Extracto del documento:
--- --- ---

“Guardar las formas” ante un Estado omiso y cómplice (En la Mira) Héctor Estrada ¿Por qué las protestas feministas se han vuelto cada vez más radicales? es una de las preguntas recurrentes entre quienes a la distancia del movimiento observan las protestas de cada año. ¿Qué acaso no hay otras maneras pacíficas, “guardando las formas”, para manifestar su inconformidad y hartazgo?

La respuesta es simple. Por supuesto que las hay, pero francamente parecen haber sido ya rebasadas e inútiles. Para las mujeres en México, como en gran parte del mundo, el discurso tuvo que cambiar de tajo, para pasar de las solicitudes a las exigencias enardecidas hacia un Estado que ha demostrado una y otra vez ser omiso, cómplice e indiferente ante la violencia feminicida que no deja de crecer.

Y no es necesario recordar algunos ejemplos, porque en Chiapas los casos sobran. Y es que, es verdad, la violencia contra las mujeres es sistemática, porque está tejida en las entrañas de la sociedad misma; pero es el Estado, a través de sus instituciones, el responsable de prevenirla, combatirla y reducirla. Y no lo ha hecho así, al menos no como debería.

Por el contrario, en México las instituciones que deberían garantizar políticas públicas, seguridad y justicia parecen haberse convertido en la antítesis de su vocación real para transformarse en garantes de impunidad. El combate a la violencia de género se ha quedado en los discursos durante años, en acuerdos o proyectos estériles sólo para acallar inconformidades de momento y en cuotas de género simuladas que nada tiene que ver con la verdadera lucha por espacios de poder.

El Estado ha sido cómplice y, aunque duela admitirlo, gran parte de la sociedad también. Hemos normalizado durante décadas la violencia que se ejerce contra las mujeres, hemos decidido ignorarla y muchas veces justificarla, hasta que el feminicidio llega junto a una indignación tardía. Y lo seguimos haciendo así.

De nada han servido las marchas pacíficas, las iniciativas de ley y los compromisos discursivos de los gobiernos, sin importar el partido político de procedencia. En la práctica nada y poco se ha hecho para evitar que las continúen asesinando con tanta violencia. Que sigan apareciendo desmembradas, arrojadas en puentes de autopistas o ahorcadas en los mismos lugares donde realizaban su preparación en medicina humana.

Han sido inútiles los protocolos de actuación o programas de Alerta de Violencia de Género, si al final de cuentas los propios ministerios públicos o jueces terminan propiciando la liberación de los feminicidas. De poco han servido los compromisos, homenajes o placas conmemorativas, si en el fondo las instituciones responsables de protegerlas las han puesto como “carne de cañón” sin responder a sus denuncias o llamadas de auxilio.

Al contrario. Las cifras de feminicidios en México siguen creciendo. Y no es sólo un asunto de percepción. De acuerdo a datos oficiales del Secretariado Ejecutivo del Sistema Nacional de Seguridad Pública, tan sólo durante los últimos seis años la cifra de asesinatos violentos contra mujeres por razones de género se elevó en un 62.6 por ciento. Entre 2015 y 2019 la cifra pasó de mil 735 víctimas a 2 mil 811.

--- --- ---

Indica en qué porcentaje aumentó, según el artículo sobre las protestas feministas, la cifra de asesinatos violentos contra mujeres por razones de género durante los últimos seis años.

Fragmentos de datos

--- --- ---

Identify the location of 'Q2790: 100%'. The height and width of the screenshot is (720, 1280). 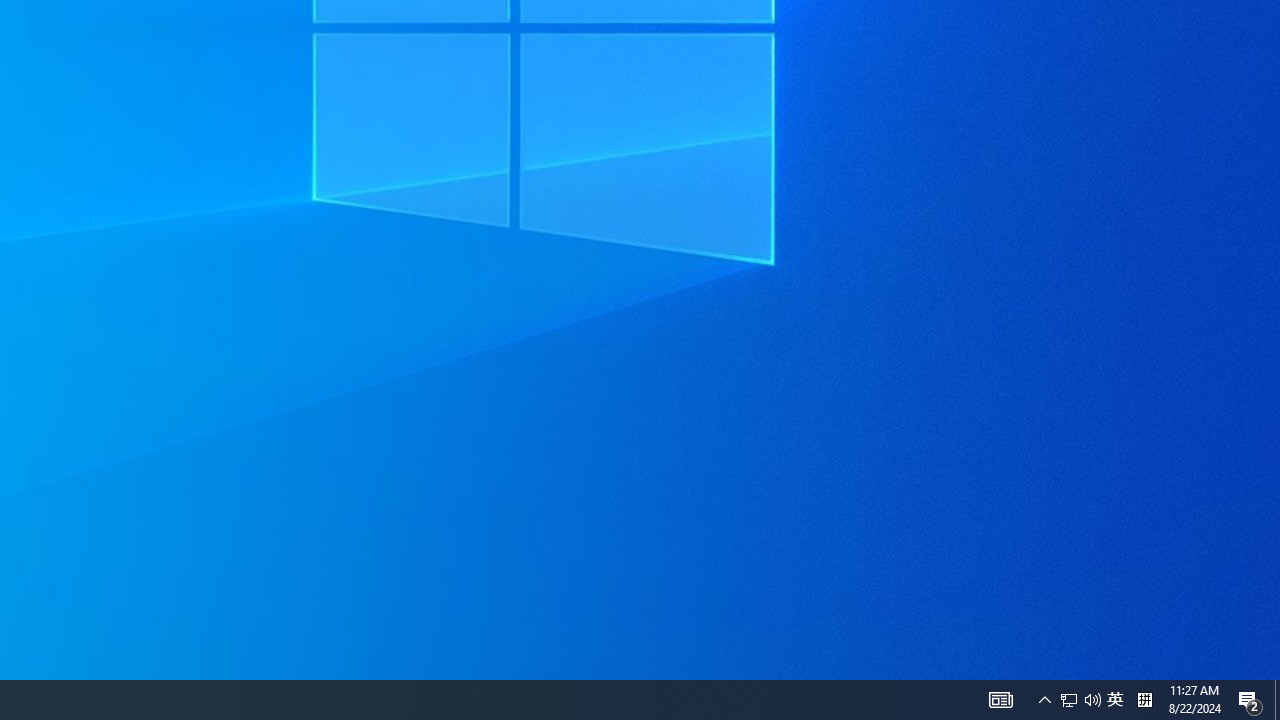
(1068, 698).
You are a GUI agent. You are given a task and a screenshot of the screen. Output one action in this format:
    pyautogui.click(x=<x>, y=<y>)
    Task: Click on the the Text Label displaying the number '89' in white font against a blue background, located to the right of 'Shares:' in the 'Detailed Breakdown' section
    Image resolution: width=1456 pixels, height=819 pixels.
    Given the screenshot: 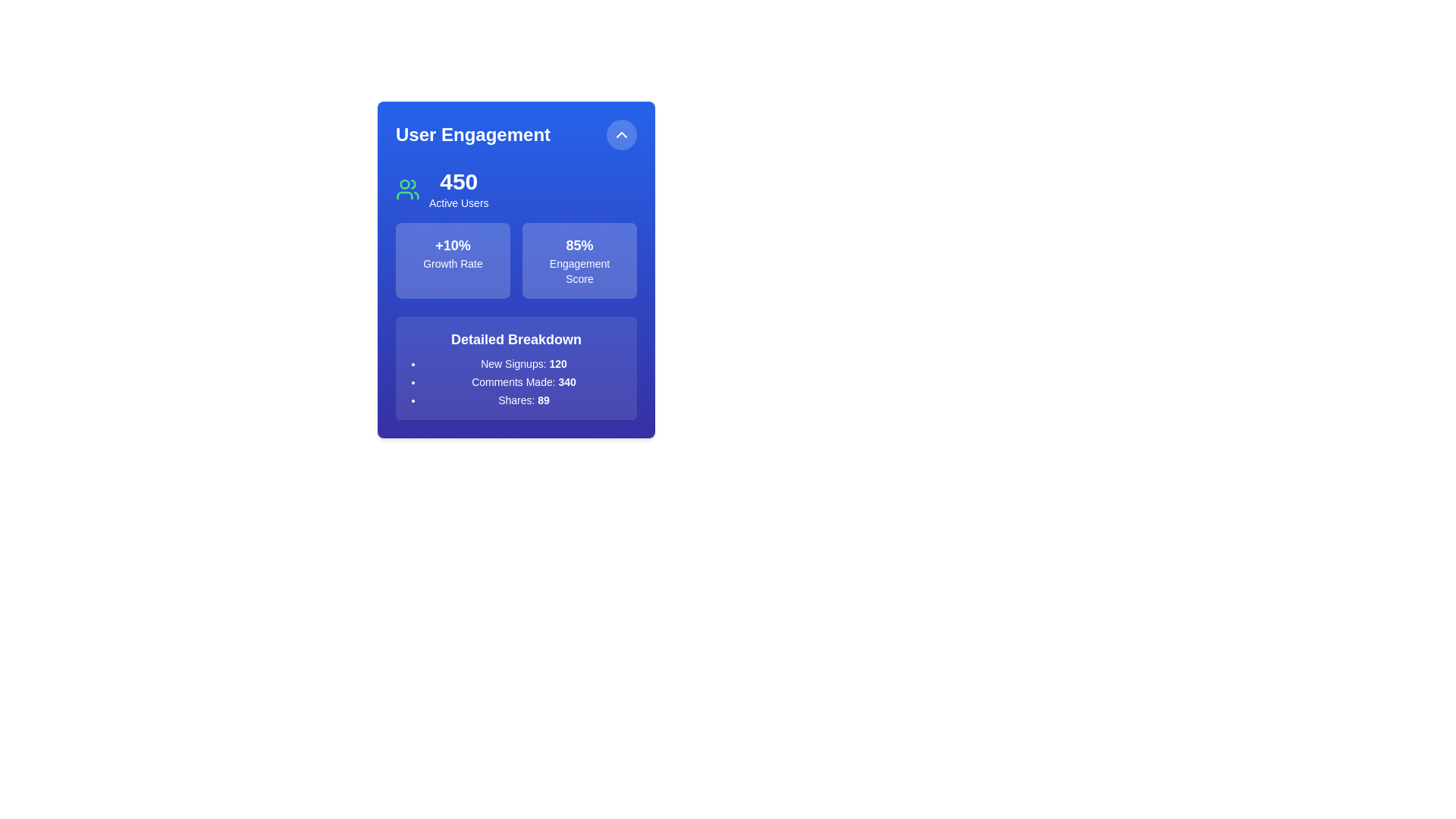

--- --- ---

Resultado: Aumentó un 62.6 por ciento.